Exercise details: Recast the entries below as a JSON list of strings, with each line as its own string and blank lines omitted.

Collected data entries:
## Begin
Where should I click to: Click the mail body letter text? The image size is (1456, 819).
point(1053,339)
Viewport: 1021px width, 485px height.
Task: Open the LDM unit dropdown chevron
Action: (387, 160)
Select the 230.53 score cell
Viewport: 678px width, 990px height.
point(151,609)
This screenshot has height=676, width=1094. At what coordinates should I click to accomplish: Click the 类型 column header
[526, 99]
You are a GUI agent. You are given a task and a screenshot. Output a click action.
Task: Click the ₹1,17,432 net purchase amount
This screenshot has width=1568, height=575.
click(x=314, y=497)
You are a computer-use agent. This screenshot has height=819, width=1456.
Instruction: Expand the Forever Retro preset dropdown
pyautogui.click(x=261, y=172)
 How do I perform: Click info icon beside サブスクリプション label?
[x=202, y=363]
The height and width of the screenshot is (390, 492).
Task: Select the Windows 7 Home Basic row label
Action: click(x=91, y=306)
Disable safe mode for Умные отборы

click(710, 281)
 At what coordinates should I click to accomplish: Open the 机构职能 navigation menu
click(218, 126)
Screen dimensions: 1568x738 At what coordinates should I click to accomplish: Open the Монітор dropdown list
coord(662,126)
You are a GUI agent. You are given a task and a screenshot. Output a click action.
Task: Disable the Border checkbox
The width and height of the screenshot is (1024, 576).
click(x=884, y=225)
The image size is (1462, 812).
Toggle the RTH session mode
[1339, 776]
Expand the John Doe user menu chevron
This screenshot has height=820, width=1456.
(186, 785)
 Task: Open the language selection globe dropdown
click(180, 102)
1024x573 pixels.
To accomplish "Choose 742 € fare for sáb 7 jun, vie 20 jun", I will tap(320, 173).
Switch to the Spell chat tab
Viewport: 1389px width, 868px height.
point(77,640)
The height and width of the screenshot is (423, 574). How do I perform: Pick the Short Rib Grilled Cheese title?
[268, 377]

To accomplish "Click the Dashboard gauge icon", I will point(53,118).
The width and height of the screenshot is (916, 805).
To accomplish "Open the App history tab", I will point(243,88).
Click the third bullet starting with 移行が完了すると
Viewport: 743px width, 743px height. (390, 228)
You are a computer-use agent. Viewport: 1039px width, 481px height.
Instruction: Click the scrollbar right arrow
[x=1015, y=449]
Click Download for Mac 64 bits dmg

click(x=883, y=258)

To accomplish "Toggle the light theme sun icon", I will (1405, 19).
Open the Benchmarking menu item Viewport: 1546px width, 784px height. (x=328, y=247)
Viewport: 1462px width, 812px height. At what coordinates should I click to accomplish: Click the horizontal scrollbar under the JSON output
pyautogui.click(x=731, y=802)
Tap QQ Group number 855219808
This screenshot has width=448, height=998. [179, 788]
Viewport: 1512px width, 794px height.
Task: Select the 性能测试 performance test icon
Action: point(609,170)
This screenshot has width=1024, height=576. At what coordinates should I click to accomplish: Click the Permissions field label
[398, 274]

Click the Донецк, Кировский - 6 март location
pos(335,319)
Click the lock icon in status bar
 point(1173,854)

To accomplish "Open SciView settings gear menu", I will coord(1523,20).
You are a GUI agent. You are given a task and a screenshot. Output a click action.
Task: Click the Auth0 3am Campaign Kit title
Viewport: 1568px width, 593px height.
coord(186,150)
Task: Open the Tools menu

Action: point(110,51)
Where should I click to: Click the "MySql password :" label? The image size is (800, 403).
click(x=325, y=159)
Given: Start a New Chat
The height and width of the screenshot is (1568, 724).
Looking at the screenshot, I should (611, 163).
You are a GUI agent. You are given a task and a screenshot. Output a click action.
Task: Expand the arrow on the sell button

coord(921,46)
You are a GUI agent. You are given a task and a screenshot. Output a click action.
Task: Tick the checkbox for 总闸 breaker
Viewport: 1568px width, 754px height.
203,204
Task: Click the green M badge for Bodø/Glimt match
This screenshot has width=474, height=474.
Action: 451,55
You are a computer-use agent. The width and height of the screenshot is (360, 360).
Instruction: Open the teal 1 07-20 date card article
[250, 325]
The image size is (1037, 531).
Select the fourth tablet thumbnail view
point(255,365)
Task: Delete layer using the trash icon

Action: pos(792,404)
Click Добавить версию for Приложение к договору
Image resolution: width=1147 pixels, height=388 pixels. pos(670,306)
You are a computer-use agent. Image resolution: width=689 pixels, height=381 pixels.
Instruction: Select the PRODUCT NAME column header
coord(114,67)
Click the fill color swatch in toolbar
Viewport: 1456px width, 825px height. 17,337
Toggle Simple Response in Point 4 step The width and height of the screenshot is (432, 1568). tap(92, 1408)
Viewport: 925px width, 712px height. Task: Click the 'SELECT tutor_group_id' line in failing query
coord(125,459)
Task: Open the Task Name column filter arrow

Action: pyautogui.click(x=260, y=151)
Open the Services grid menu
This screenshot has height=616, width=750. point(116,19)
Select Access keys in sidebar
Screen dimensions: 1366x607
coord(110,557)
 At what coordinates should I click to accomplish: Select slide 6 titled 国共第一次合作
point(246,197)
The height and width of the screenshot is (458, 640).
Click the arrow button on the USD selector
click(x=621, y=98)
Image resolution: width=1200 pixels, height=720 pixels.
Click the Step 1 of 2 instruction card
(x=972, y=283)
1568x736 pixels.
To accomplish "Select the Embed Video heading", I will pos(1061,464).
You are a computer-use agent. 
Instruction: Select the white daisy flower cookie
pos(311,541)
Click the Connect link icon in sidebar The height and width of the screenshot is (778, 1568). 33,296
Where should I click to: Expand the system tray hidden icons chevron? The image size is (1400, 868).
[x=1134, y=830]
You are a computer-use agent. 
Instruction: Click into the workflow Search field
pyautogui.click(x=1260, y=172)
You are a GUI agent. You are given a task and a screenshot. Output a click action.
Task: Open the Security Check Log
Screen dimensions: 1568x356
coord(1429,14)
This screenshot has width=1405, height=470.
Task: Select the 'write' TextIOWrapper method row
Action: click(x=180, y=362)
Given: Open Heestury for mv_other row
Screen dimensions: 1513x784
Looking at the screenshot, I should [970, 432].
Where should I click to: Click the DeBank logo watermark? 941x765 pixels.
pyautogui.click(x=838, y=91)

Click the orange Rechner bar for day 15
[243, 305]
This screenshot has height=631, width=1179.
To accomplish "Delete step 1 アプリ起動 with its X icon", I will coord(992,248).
## End
Result of this exercise:
[
  "Where should I click to: Click the mail body letter text? The image size is (1456, 819).",
  "point(1053,339)",
  "Viewport: 1021px width, 485px height.",
  "Task: Open the LDM unit dropdown chevron",
  "Action: (387, 160)",
  "Select the 230.53 score cell",
  "Viewport: 678px width, 990px height.",
  "point(151,609)",
  "This screenshot has height=676, width=1094. At what coordinates should I click to accomplish: Click the 类型 column header",
  "[526, 99]",
  "You are a GUI agent. You are given a task and a screenshot. Output a click action.",
  "Task: Click the ₹1,17,432 net purchase amount",
  "This screenshot has width=1568, height=575.",
  "click(x=314, y=497)",
  "You are a computer-use agent. This screenshot has height=819, width=1456.",
  "Instruction: Expand the Forever Retro preset dropdown",
  "pyautogui.click(x=261, y=172)",
  " How do I perform: Click info icon beside サブスクリプション label?",
  "[x=202, y=363]",
  "The height and width of the screenshot is (390, 492).",
  "Task: Select the Windows 7 Home Basic row label",
  "Action: click(x=91, y=306)",
  "Disable safe mode for Умные отборы",
  "click(710, 281)",
  " At what coordinates should I click to accomplish: Open the 机构职能 navigation menu",
  "click(218, 126)",
  "Screen dimensions: 1568x738 At what coordinates should I click to accomplish: Open the Монітор dropdown list",
  "coord(662,126)",
  "You are a GUI agent. You are given a task and a screenshot. Output a click action.",
  "Task: Disable the Border checkbox",
  "The width and height of the screenshot is (1024, 576).",
  "click(x=884, y=225)",
  "The image size is (1462, 812).",
  "Toggle the RTH session mode",
  "[1339, 776]",
  "Expand the John Doe user menu chevron",
  "This screenshot has height=820, width=1456.",
  "(186, 785)",
  " Task: Open the language selection globe dropdown",
  "click(180, 102)",
  "1024x573 pixels.",
  "To accomplish \"Choose 742 € fare for sáb 7 jun, vie 20 jun\", I will tap(320, 173).",
  "Switch to the Spell chat tab",
  "Viewport: 1389px width, 868px height.",
  "point(77,640)",
  "The height and width of the screenshot is (423, 574). How do I perform: Pick the Short Rib Grilled Cheese title?",
  "[268, 377]",
  "To accomplish \"Click the Dashboard gauge icon\", I will point(53,118).",
  "The width and height of the screenshot is (916, 805).",
  "To accomplish \"Open the App history tab\", I will point(243,88).",
  "Click the third bullet starting with 移行が完了すると",
  "Viewport: 743px width, 743px height. (390, 228)",
  "You are a computer-use agent. Viewport: 1039px width, 481px height.",
  "Instruction: Click the scrollbar right arrow",
  "[x=1015, y=449]",
  "Click Download for Mac 64 bits dmg",
  "click(x=883, y=258)",
  "To accomplish \"Toggle the light theme sun icon\", I will (1405, 19).",
  "Open the Benchmarking menu item Viewport: 1546px width, 784px height. (x=328, y=247)",
  "Viewport: 1462px width, 812px height. At what coordinates should I click to accomplish: Click the horizontal scrollbar under the JSON output",
  "pyautogui.click(x=731, y=802)",
  "Tap QQ Group number 855219808",
  "This screenshot has width=448, height=998. [179, 788]",
  "Viewport: 1512px width, 794px height.",
  "Task: Select the 性能测试 performance test icon",
  "Action: point(609,170)",
  "This screenshot has width=1024, height=576. At what coordinates should I click to accomplish: Click the Permissions field label",
  "[398, 274]",
  "Click the Донецк, Кировский - 6 март location",
  "pos(335,319)",
  "Click the lock icon in status bar",
  " point(1173,854)",
  "To accomplish \"Open SciView settings gear menu\", I will coord(1523,20).",
  "You are a GUI agent. You are given a task and a screenshot. Output a click action.",
  "Task: Click the Auth0 3am Campaign Kit title",
  "Viewport: 1568px width, 593px height.",
  "coord(186,150)",
  "Task: Open the Tools menu",
  "Action: point(110,51)",
  "Where should I click to: Click the \"MySql password :\" label? The image size is (800, 403).",
  "click(x=325, y=159)",
  "Given: Start a New Chat",
  "The height and width of the screenshot is (1568, 724).",
  "Looking at the screenshot, I should (611, 163).",
  "You are a GUI agent. You are given a task and a screenshot. Output a click action.",
  "Task: Expand the arrow on the sell button",
  "coord(921,46)",
  "You are a GUI agent. You are given a task and a screenshot. Output a click action.",
  "Task: Tick the checkbox for 总闸 breaker",
  "Viewport: 1568px width, 754px height.",
  "203,204",
  "Task: Click the green M badge for Bodø/Glimt match",
  "This screenshot has width=474, height=474.",
  "Action: 451,55",
  "You are a computer-use agent. The width and height of the screenshot is (360, 360).",
  "Instruction: Open the teal 1 07-20 date card article",
  "[250, 325]",
  "The image size is (1037, 531).",
  "Select the fourth tablet thumbnail view",
  "point(255,365)",
  "Task: Delete layer using the trash icon",
  "Action: pos(792,404)",
  "Click Добавить версию for Приложение к договору",
  "Image resolution: width=1147 pixels, height=388 pixels. pos(670,306)",
  "You are a computer-use agent. Image resolution: width=689 pixels, height=381 pixels.",
  "Instruction: Select the PRODUCT NAME column header",
  "coord(114,67)",
  "Click the fill color swatch in toolbar",
  "Viewport: 1456px width, 825px height. 17,337",
  "Toggle Simple Response in Point 4 step The width and height of the screenshot is (432, 1568). tap(92, 1408)",
  "Viewport: 925px width, 712px height. Task: Click the 'SELECT tutor_group_id' line in failing query",
  "coord(125,459)",
  "Task: Open the Task Name column filter arrow",
  "Action: pyautogui.click(x=260, y=151)",
  "Open the Services grid menu",
  "This screenshot has height=616, width=750. point(116,19)",
  "Select Access keys in sidebar",
  "Screen dimensions: 1366x607",
  "coord(110,557)",
  " At what coordinates should I click to accomplish: Select slide 6 titled 国共第一次合作",
  "point(246,197)",
  "The height and width of the screenshot is (458, 640).",
  "Click the arrow button on the USD selector",
  "click(x=621, y=98)",
  "Image resolution: width=1200 pixels, height=720 pixels.",
  "Click the Step 1 of 2 instruction card",
  "(x=972, y=283)",
  "1568x736 pixels.",
  "To accomplish \"Select the Embed Video heading\", I will pos(1061,464).",
  "You are a computer-use agent. ",
  "Instruction: Select the white daisy flower cookie",
  "pos(311,541)",
  "Click the Connect link icon in sidebar The height and width of the screenshot is (778, 1568). 33,296",
  "Where should I click to: Expand the system tray hidden icons chevron? The image size is (1400, 868).",
  "[x=1134, y=830]",
  "You are a computer-use agent. ",
  "Instruction: Click into the workflow Search field",
  "pyautogui.click(x=1260, y=172)",
  "You are a GUI agent. You are given a task and a screenshot. Output a click action.",
  "Task: Open the Security Check Log",
  "Screen dimensions: 1568x356",
  "coord(1429,14)",
  "This screenshot has width=1405, height=470.",
  "Task: Select the 'write' TextIOWrapper method row",
  "Action: click(x=180, y=362)",
  "Given: Open Heestury for mv_other row",
  "Screen dimensions: 1513x784",
  "Looking at the screenshot, I should [970, 432].",
  "Where should I click to: Click the DeBank logo watermark? 941x765 pixels.",
  "pyautogui.click(x=838, y=91)",
  "Click the orange Rechner bar for day 15",
  "[243, 305]",
  "This screenshot has height=631, width=1179.",
  "To accomplish \"Delete step 1 アプリ起動 with its X icon\", I will coord(992,248)."
]